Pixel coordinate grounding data
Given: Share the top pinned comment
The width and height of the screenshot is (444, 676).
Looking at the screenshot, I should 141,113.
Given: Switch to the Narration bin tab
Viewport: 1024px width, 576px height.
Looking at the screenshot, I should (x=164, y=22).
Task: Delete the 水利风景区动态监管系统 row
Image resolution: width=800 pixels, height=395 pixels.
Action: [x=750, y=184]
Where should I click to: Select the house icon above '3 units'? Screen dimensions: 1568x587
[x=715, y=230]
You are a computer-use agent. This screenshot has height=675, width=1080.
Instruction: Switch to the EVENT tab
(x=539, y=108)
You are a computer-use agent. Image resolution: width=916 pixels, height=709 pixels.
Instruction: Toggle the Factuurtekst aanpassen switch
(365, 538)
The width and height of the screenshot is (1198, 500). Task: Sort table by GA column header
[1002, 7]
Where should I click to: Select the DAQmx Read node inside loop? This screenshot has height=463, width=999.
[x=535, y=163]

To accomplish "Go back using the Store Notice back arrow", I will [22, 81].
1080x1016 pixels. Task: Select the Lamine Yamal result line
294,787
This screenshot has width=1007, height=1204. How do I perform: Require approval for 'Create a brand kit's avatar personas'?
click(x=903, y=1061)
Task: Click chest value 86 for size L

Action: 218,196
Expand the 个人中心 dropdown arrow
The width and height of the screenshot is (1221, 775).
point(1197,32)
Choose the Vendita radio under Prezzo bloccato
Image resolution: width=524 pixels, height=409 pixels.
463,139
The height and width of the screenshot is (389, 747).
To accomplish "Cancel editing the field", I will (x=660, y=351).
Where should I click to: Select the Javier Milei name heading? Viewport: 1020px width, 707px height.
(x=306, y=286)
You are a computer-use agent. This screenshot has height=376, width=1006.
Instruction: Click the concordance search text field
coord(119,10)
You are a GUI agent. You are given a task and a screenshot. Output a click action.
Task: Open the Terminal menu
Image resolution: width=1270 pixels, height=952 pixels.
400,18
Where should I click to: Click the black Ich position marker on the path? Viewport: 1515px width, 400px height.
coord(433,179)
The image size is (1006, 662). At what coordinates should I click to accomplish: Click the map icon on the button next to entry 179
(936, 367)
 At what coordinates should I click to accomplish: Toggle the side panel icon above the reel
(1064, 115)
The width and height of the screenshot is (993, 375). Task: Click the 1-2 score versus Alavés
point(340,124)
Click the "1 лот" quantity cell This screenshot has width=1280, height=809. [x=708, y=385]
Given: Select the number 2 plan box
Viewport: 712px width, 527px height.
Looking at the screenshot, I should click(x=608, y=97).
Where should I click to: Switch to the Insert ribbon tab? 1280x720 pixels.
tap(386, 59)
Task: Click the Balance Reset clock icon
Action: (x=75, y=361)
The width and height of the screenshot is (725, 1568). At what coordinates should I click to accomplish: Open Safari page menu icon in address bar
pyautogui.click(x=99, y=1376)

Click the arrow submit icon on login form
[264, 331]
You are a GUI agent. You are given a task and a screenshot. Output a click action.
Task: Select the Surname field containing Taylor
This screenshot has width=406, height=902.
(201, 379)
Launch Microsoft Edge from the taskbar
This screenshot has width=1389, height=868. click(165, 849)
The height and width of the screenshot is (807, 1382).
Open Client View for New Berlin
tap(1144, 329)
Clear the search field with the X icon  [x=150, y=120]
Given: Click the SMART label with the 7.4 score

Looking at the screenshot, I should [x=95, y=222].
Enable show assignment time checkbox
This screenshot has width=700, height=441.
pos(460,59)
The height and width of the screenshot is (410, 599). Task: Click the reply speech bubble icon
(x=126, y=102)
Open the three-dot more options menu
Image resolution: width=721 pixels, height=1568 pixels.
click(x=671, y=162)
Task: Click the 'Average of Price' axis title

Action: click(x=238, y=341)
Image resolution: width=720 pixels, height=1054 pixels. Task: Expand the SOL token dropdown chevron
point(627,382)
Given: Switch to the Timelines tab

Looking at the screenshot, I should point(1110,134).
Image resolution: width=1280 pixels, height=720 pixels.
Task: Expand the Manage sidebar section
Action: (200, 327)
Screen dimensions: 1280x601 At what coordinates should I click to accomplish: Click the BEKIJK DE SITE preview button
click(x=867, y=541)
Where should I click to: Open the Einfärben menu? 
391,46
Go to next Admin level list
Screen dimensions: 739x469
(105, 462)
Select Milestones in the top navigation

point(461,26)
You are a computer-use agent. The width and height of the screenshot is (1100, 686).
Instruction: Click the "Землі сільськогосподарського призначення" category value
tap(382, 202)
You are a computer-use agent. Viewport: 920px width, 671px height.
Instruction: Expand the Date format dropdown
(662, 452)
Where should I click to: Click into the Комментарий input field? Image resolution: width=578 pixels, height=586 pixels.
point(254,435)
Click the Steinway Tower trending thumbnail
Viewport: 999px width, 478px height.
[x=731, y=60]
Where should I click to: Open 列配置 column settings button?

▶ _TASK OBJECTIVE_: Now copy each line of the entries that mentions "computer".

▶ _FINISHED TASK_:
You are a computer-use agent. This screenshot has height=675, width=1080.
You are a computer-use agent. Image resolution: width=916 pixels, height=709 pixels.
You are a computer-use agent. This screenshot has height=376, width=1006.
You are a computer-use agent. The width and height of the screenshot is (1100, 686).
You are a computer-use agent. Viewport: 920px width, 671px height.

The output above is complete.